Accordingly we reply to the Sixth Objection that human nature was founded without any defect, and consequently it is endowed not only with those things without which the principal end of marriage is impossible of attainment, but also with those without which the secondary end of marriage could not be obtained without difficulty: and in this way it sufficed man when he was first formed to have one wife, as stated above.
Reply to Objection 7: In marriage the husband gives his wife power of his body, not in all respects, but only in those things that are required by marriage. Now marriage does not require the husband to pay the debt every time his wife asks for it, if we consider the principal end for which marriage was instituted, namely the good of the offspring, but only as far as is necessary for impregnation. But in so far as it is instituted as a remedy (which is its secondary end), marriage does require the debt to be paid at all times on being asked for.
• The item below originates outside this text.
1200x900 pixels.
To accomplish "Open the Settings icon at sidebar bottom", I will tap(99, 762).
Hence it is evident that by taking several wives a man does not bind himself to the impossible, considering the principal end of marriage; and therefore plurality of wives is not against the first principles of the natural law.
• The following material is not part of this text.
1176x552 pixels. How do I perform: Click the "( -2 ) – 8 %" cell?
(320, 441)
Reply to Objection 8: This precept of the natural law, "Do not to another what thou wouldst not were done to thyself," should be understood with the proviso that there be equal proportion. For if a superior is unwilling to be withstood by his subject, he is not therefore bound not to withstand his subject. Hence it does not follow in virtue of this precept that as a husband is unwilling for his wife to have another husband, he must not have another wife: because for one man to have several wives is not contrary to the first principles of the natural law, as stated above: whereas for one wife to have several husbands is contrary to the first principles of the natural law, since thereby the good of the offspring which is the principal end of marriage is, in one respect, entirely destroyed, and in another respect hindered. For the good of the offspring means not only begetting, but also rearing. Now the begetting of offspring, though not wholly voided (since a woman may be impregnated a second time after impregnation has already taken place, as stated in De Gener. Animal. vii. 4), is nevertheless considerably hindered, because this can scarcely happen without injury either to both fetus or to one of them. But the rearing of the offspring is altogether done away, because as a result of one woman having several husbands there follows uncertainty of the offspring in relation to its father, whose care is necessary for its education. Wherefore the marriage of one wife with several husbands has not been sanctioned by any law or custom, whereas the converse has been.
Reply to Objection 9: The natural inclination in the appetitive power follows the natural concept in the cognitive power. And since it is not so much opposed to the natural concept for a man to have several wives as for a wife to have several husbands, it follows that a wife's love is not so averse to another sharing the same husband with her, as a husband's love is to another sharing the same wife with him. Consequently both in man and in other animals the male is more jealous of the female than "vice versa."